## EXERCISE MATERIALS
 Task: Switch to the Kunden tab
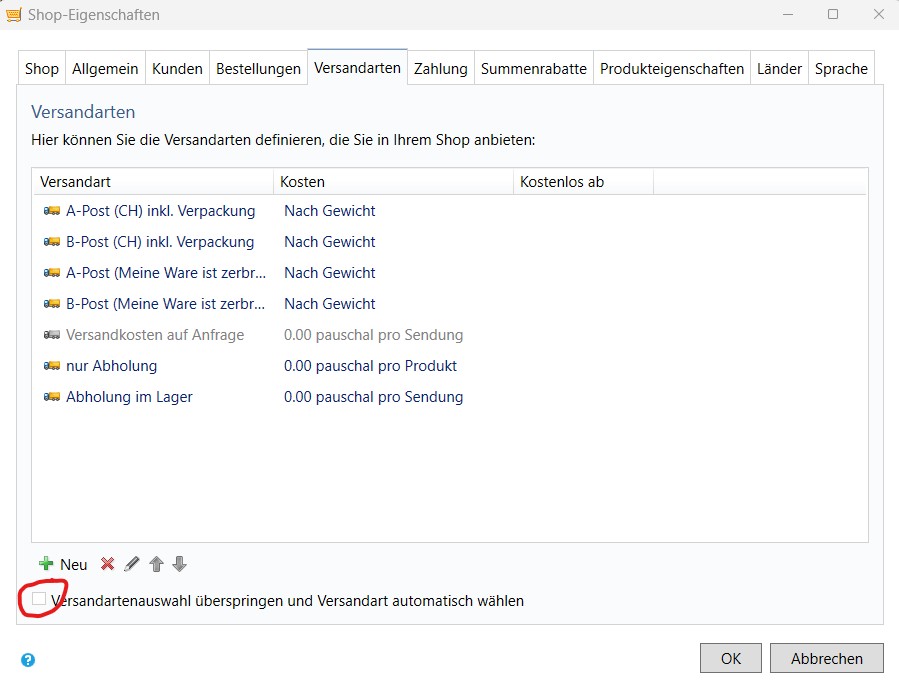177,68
---
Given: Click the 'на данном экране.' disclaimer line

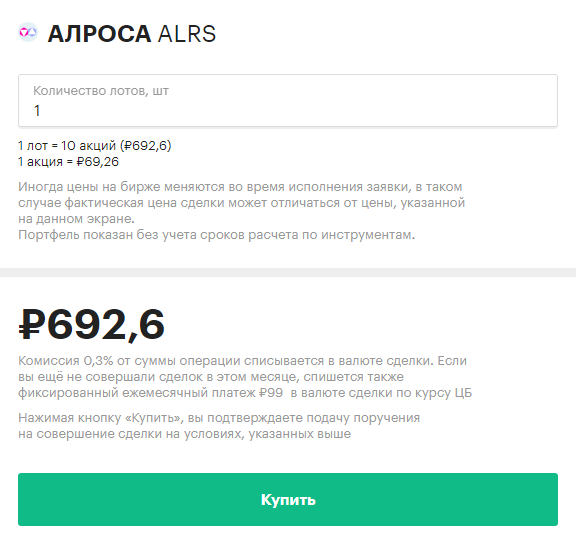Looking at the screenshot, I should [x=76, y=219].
---
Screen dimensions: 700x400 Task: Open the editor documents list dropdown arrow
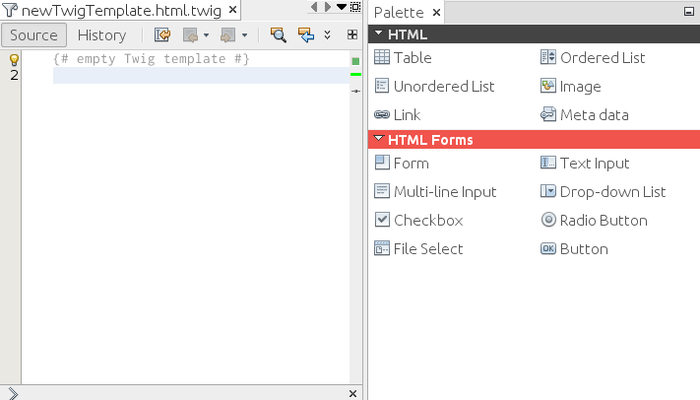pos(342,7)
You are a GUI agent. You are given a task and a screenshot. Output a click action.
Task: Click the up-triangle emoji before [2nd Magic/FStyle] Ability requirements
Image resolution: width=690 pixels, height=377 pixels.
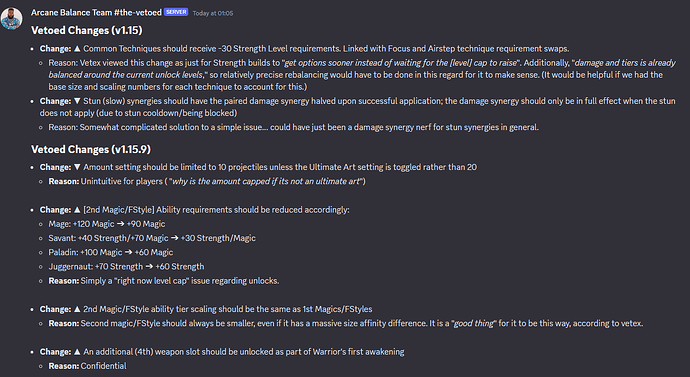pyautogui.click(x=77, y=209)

## WHAT YOU WILL DO
Return the stretch of data that begins with the line showing "Screen dimensions: 700x400" and goes on through the line showing "Task: Click the", exactly, with pictures removed.

## ANSWER FOR THIS EXERCISE
Screen dimensions: 700x400 Task: Open the editor documents list dropdown arrow
pos(342,7)
You are a GUI agent. You are given a task and a screenshot. Output a click action.
Task: Click the up-triangle emoji before [2nd Magic/FStyle] Ability requirements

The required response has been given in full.